El trabajo isométrico, clave para entender el efecto muscular
Uno de los mecanismos por los que el baile sí activa la musculatura es el trabajo isométrico: mantener una posición sostenida mientras se ejecuta una coreografía. Un ejemplo es el vals, donde los bailarines deben sostener los brazos extendidos durante largos períodos.
“Si mantienes la contracción muscular sin movimiento, el músculo sigue trabajando contra la tensión. Eso puede ser beneficioso para desarrollar algo de músculo”, indicó Rothstein.

Lo que dice la ciencia
La evidencia científica respalda que el baile produce adaptaciones fisiológicas reales. Una revisión publicada en 2026 en el repositorio de acceso abierto PubMed Central concluyó que la práctica regular de danza incrementa la fuerza muscular, mejora el control neuromuscular y el equilibrio postural, y favorece la coordinación intermuscular.
El estudio también documentó adaptaciones morfológicas en los miembros inferiores y cambios en la composición corporal, aunque advirtió que estos efectos varían según la disciplina y la frecuencia de práctica.

Otro factor que explica por qué ciertos bailarines lucen definidos es el impacto del baile sobre la grasa corporal. Al quemar una cantidad considerable de calorías, la actividad reduce el porcentaje de grasa, lo que hace más visible la musculatura existente.
La instructora de barre, Pilates y danza Jessi Perna-Elias, integrante de la clase 2025 de Women’s Health Strength In Diversity, afirmó en el mismo medio que eventualmente “puede llegar un punto en el que tengas que agregar entrenamiento de fuerza y resistencia para aumentar el tamaño muscular”, ya que el baile solo utiliza el peso corporal como resistencia.
El punto de partida importa

Los resultados también dependen del punto de partida de cada persona. Para quienes no realizan ningún tipo de actividad física, el baile puede generar una base muscular inicial de manera rápida. “Si sos principiante, cualquier estímulo construye mucho músculo rápido”, subrayó Rothstein.

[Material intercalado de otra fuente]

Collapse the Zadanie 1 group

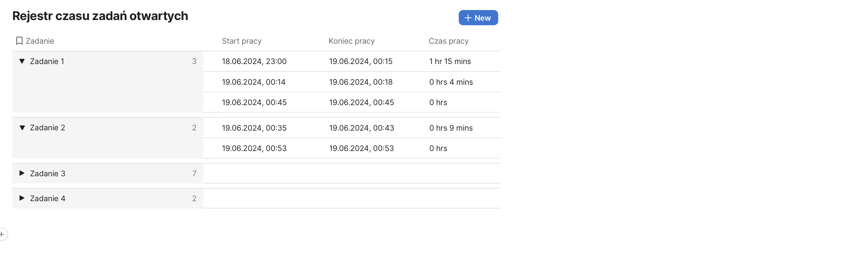click(x=22, y=61)
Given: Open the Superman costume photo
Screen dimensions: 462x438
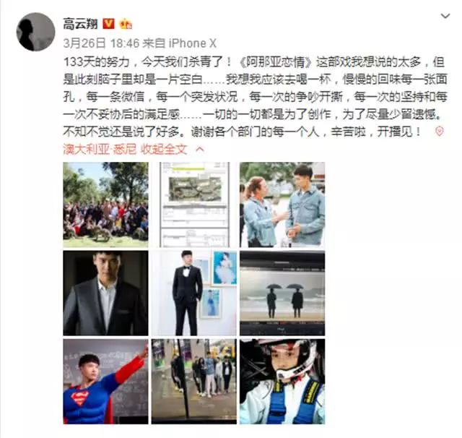Looking at the screenshot, I should click(105, 382).
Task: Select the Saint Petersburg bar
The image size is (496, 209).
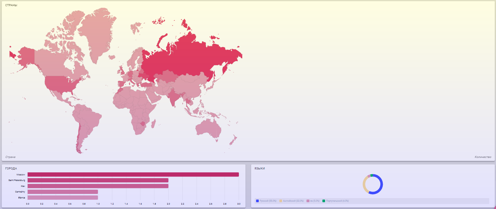Action: click(x=98, y=180)
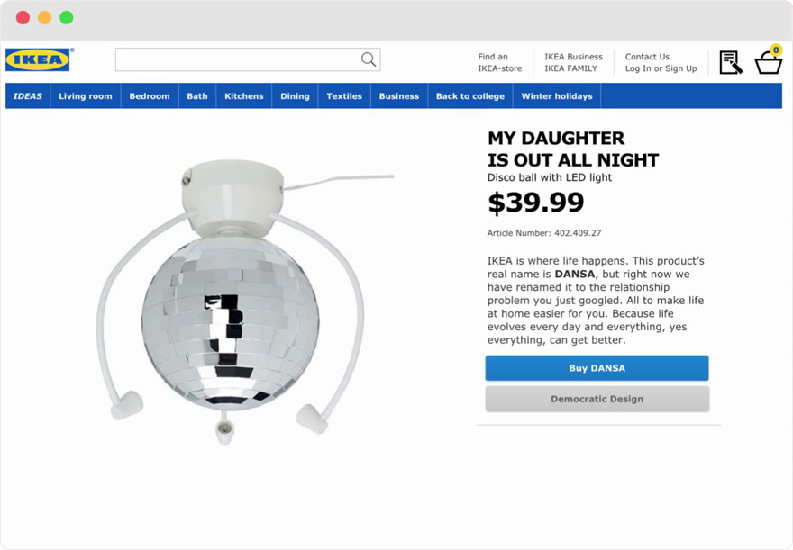Click the IKEA logo
This screenshot has width=793, height=550.
pos(38,60)
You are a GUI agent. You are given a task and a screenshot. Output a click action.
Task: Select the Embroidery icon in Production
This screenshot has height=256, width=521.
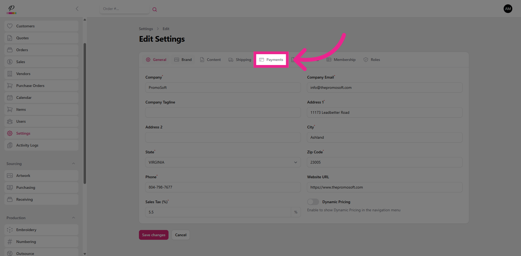click(10, 230)
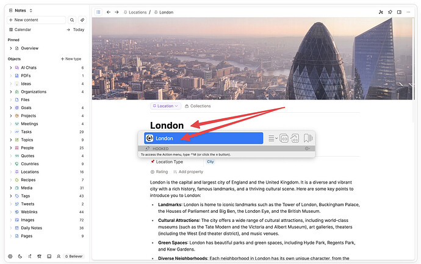This screenshot has width=421, height=264.
Task: Click the bookmark icon in Hook popup
Action: click(308, 138)

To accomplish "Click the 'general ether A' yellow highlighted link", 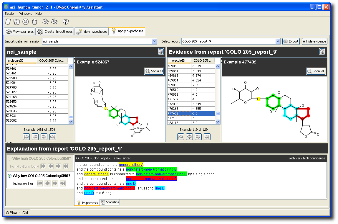I will click(x=131, y=165).
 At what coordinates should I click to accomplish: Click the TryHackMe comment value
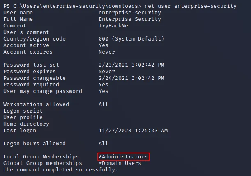tap(113, 26)
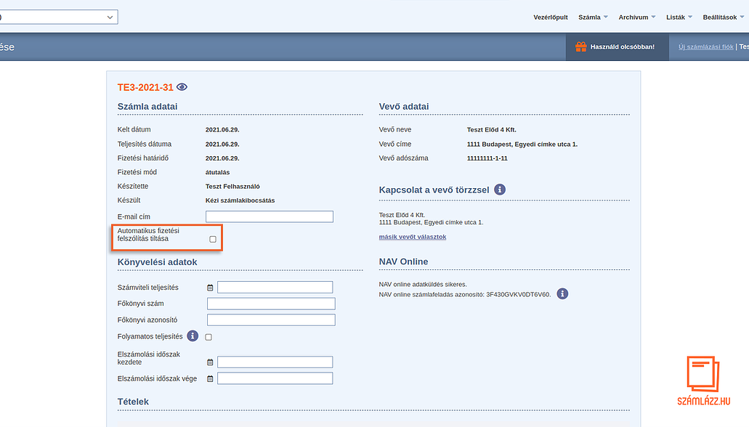Open calendar icon for Számviteli teljesítés
749x427 pixels.
pos(210,288)
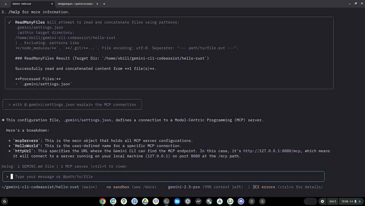This screenshot has height=206, width=365.
Task: Close the xbill@penguin terminal tab
Action: tap(97, 4)
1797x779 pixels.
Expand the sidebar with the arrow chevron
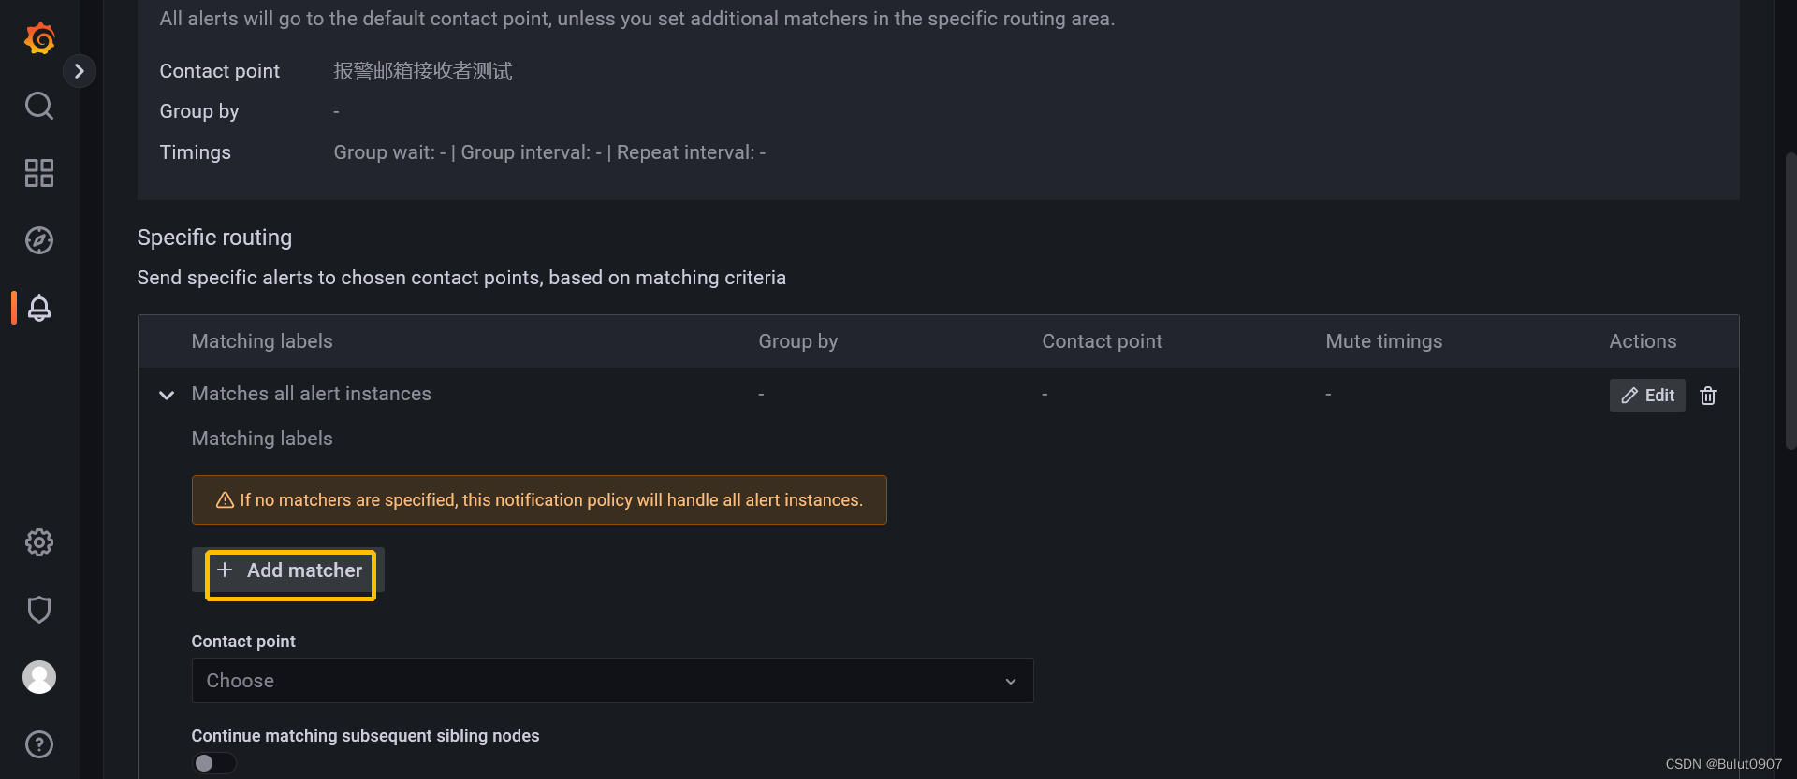[80, 70]
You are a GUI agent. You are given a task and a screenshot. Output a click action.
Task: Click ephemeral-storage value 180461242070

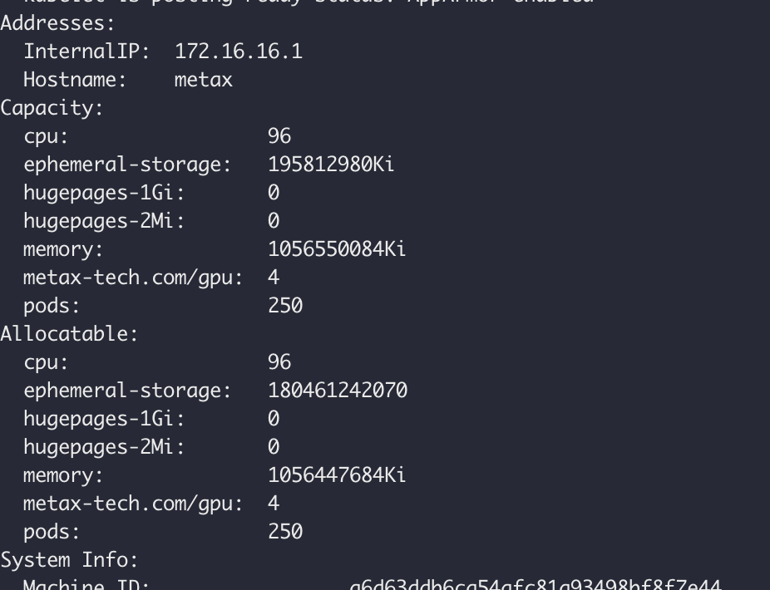pos(337,391)
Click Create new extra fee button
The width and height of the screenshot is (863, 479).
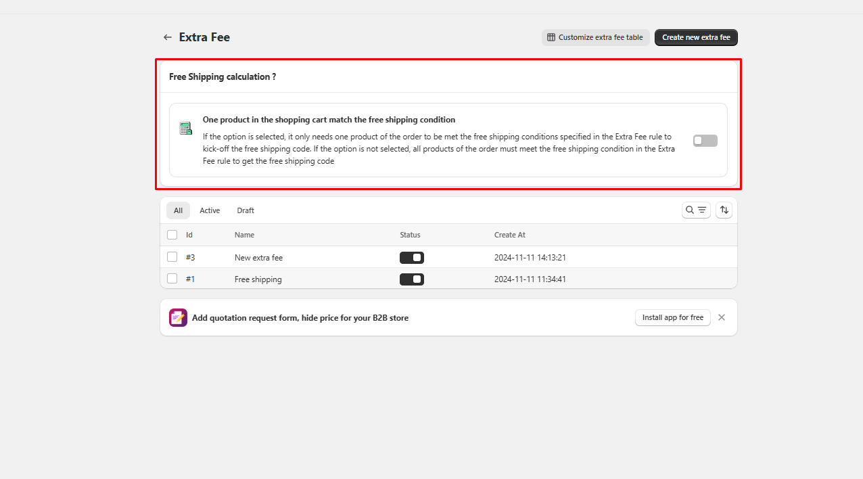click(696, 38)
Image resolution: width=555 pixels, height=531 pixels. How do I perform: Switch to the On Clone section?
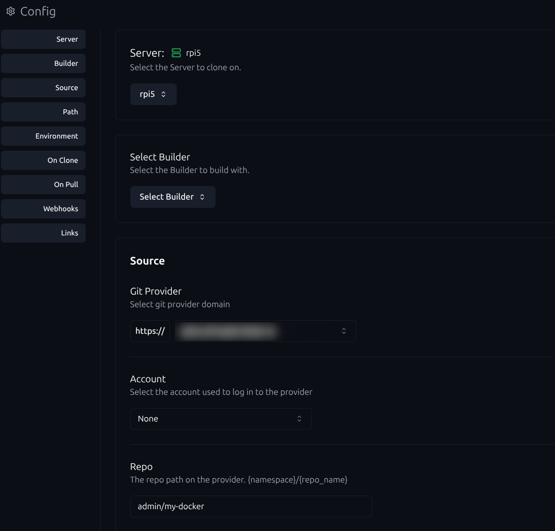[44, 160]
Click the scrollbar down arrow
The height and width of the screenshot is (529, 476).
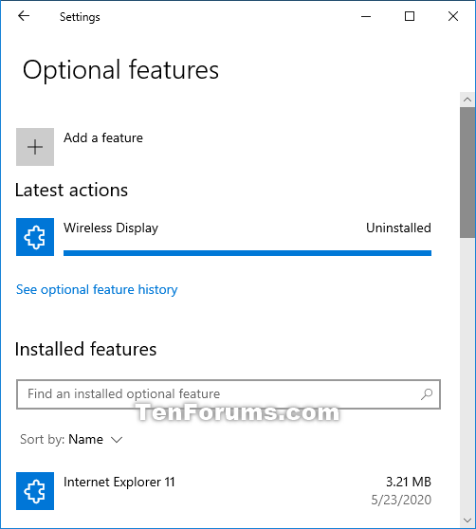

Pero en personas con experiencia en el ejercicio, ese efecto se desacelera considerablemente.
La genética y el tipo de cuerpo también intervienen: alguien con mayor masa corporal puede ver una reducción de peso gracias al componente cardiovascular del baile, mientras que una persona más delgada tenderá a notar mayor definición muscular.
Qué estilos son los más exigentes

En cuanto a los estilos más demandantes desde el punto de vista físico, Rothstein destacó el jive —con sus movimientos rápidos que trabajan el core y los flexores de cadera— y la samba, cuya base de movimientos de cadera involucra el core a través de lunges y giros.
Perna-Elias, por su parte, señaló que el breakdance y el hip hop demandan mayor potencia explosiva, mientras que estilos como el cardio dance o la zumba ofrecen sobre todo un trabajo aeróbico.
La combinación recomendada

Una revisión sistemática con metaanálisis publicada en Frontiers in Physiology confirmó que el entrenamiento de fuerza complementario produce mejoras significativas en fuerza muscular (tamaño del efecto: 1,84) y potencia (tamaño del efecto: 0,64) en poblaciones de bailarines, y recomendó su incorporación para optimizar el rendimiento físico.
Los Centros para el Control y la Prevención de Enfermedades de Estados Unidos (CDC) recomiendan al menos 150 minutos semanales de actividad aeróbica moderada o 75 minutos de actividad vigorosa, además de dos o más sesiones de entrenamiento de resistencia por semana.

Rothstein sugirió combinar dos o tres sesiones de baile como cardio con rutinas de fuerza dos o tres veces por semana —por ejemplo, media hora de pesas seguida de una clase de Zumba— como una fórmula sostenible para el largo plazo.